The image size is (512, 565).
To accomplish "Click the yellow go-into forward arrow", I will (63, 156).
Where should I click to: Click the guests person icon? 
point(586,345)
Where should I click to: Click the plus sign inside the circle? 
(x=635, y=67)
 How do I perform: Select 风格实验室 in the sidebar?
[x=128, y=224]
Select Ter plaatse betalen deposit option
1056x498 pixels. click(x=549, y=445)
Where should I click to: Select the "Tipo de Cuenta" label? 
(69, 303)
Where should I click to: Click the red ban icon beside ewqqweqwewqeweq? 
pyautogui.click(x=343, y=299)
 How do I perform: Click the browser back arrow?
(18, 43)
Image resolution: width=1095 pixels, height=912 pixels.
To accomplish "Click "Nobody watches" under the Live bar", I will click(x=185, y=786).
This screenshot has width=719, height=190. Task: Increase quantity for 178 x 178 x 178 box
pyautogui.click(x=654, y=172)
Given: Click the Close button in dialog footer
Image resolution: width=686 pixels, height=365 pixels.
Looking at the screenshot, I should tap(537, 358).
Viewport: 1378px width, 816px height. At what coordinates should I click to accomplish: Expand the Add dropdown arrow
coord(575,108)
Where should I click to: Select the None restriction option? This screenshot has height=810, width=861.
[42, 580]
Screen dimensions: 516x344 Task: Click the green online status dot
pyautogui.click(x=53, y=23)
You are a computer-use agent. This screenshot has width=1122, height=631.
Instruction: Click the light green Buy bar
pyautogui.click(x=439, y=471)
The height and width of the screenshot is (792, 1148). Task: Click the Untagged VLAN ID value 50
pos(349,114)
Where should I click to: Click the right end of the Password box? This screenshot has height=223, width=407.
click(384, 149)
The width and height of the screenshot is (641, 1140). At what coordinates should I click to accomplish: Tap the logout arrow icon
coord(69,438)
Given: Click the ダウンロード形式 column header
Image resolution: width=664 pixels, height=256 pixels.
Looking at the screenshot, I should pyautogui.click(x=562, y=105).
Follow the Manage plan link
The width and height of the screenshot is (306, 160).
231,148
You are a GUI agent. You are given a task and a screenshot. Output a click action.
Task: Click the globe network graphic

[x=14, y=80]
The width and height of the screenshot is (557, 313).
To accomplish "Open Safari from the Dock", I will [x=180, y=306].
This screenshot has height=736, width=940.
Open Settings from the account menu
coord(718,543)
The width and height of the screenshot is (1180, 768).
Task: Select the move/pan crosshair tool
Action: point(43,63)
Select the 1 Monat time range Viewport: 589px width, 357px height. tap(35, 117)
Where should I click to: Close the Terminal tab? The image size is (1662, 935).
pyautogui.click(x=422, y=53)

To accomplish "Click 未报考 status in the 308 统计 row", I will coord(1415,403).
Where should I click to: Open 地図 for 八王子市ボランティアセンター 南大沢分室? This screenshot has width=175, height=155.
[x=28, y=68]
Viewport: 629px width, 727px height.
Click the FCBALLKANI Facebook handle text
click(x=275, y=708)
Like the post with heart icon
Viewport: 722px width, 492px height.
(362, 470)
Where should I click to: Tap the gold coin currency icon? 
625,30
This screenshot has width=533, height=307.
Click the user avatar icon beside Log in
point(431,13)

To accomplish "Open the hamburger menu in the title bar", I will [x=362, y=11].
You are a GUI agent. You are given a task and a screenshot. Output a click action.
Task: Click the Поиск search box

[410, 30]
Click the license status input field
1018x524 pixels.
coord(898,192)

* Goal of the exercise *
Convert the listing above, from the line with "Select Ter plaatse betalen deposit option" up to and including the line with "Action: point(43,63)", into a JSON list of strings with one string per line, skipping blank lines.

* Answer for this exercise *
[
  "Select Ter plaatse betalen deposit option",
  "1056x498 pixels. click(x=549, y=445)",
  "Where should I click to: Select the \"Tipo de Cuenta\" label? ",
  "(69, 303)",
  "Where should I click to: Click the red ban icon beside ewqqweqwewqeweq? ",
  "pyautogui.click(x=343, y=299)",
  " How do I perform: Click the browser back arrow?",
  "(18, 43)",
  "Image resolution: width=1095 pixels, height=912 pixels.",
  "To accomplish \"Click \"Nobody watches\" under the Live bar\", I will click(x=185, y=786).",
  "This screenshot has width=719, height=190. Task: Increase quantity for 178 x 178 x 178 box",
  "pyautogui.click(x=654, y=172)",
  "Given: Click the Close button in dialog footer",
  "Image resolution: width=686 pixels, height=365 pixels.",
  "Looking at the screenshot, I should tap(537, 358).",
  "Viewport: 1378px width, 816px height. At what coordinates should I click to accomplish: Expand the Add dropdown arrow",
  "coord(575,108)",
  "Where should I click to: Select the None restriction option? This screenshot has height=810, width=861.",
  "[42, 580]",
  "Screen dimensions: 516x344 Task: Click the green online status dot",
  "pyautogui.click(x=53, y=23)",
  "You are a computer-use agent. This screenshot has width=1122, height=631.",
  "Instruction: Click the light green Buy bar",
  "pyautogui.click(x=439, y=471)",
  "The height and width of the screenshot is (792, 1148). Task: Click the Untagged VLAN ID value 50",
  "pos(349,114)",
  "Where should I click to: Click the right end of the Password box? This screenshot has height=223, width=407.",
  "click(384, 149)",
  "The width and height of the screenshot is (641, 1140). At what coordinates should I click to accomplish: Tap the logout arrow icon",
  "coord(69,438)",
  "Given: Click the ダウンロード形式 column header",
  "Image resolution: width=664 pixels, height=256 pixels.",
  "Looking at the screenshot, I should pyautogui.click(x=562, y=105).",
  "Follow the Manage plan link",
  "The width and height of the screenshot is (306, 160).",
  "231,148",
  "You are a GUI agent. You are given a task and a screenshot. Output a click action.",
  "Task: Click the globe network graphic",
  "[x=14, y=80]",
  "The width and height of the screenshot is (557, 313).",
  "To accomplish \"Open Safari from the Dock\", I will [x=180, y=306].",
  "This screenshot has height=736, width=940.",
  "Open Settings from the account menu",
  "coord(718,543)",
  "The width and height of the screenshot is (1180, 768).",
  "Task: Select the move/pan crosshair tool",
  "Action: point(43,63)"
]